ValueError: The number of classes has to be greater than one; got 1 class

My Code:

from sklearn.model_selection import train_test_split
from sklearn.linear_model import SGDClassifier
X_train, X_test, y_train, y_test = train_test_split(X,y, test_size = .20, random_state = 42)

y_train_5 = (y_train == 5)
y_test_5 = (y_test == 5)

sgd_clf = SGDClassifier(random_state=42)
sgd_clf.fit(X_train, y_train_5)

When I looked up the error online, a potential fix was to use np.unique(y_train_5), but this did not work either.



Solution 1:[1]

The problem is that you passed y_train_5 such that every value is the same, if you do

print(set(y_train_5))

you will see just one value.

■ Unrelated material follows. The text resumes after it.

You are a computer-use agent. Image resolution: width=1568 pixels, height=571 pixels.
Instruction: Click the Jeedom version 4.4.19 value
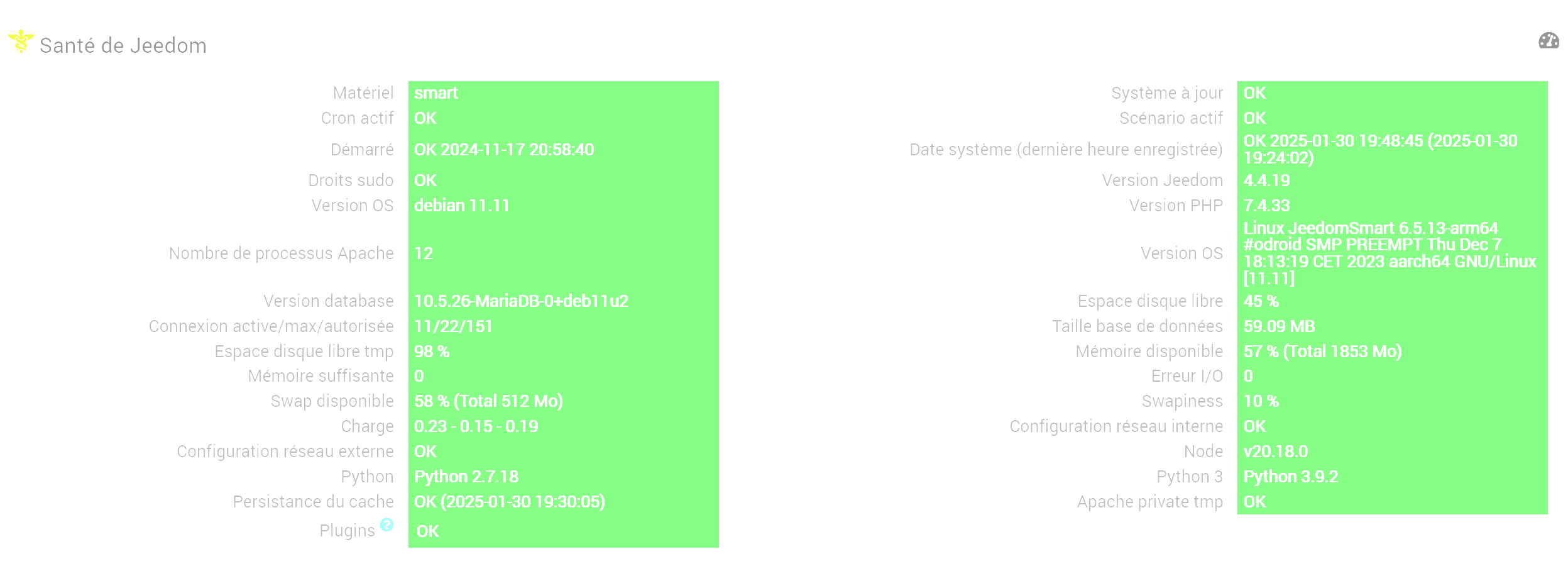1266,180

Consider doing stratified train test split, which makes sure that each class ends up in both train and test. Alternatively your y_train did not contain "5"s at all, and all values both in y_train_5 and y_test_5 are "False".

Solution 2:[2]

Your target vectors are comparing the labels to integer 5's, but the labels are in strings. Hence, all values of y_train_5 evaluate to False and .fit() returns the "one class" error.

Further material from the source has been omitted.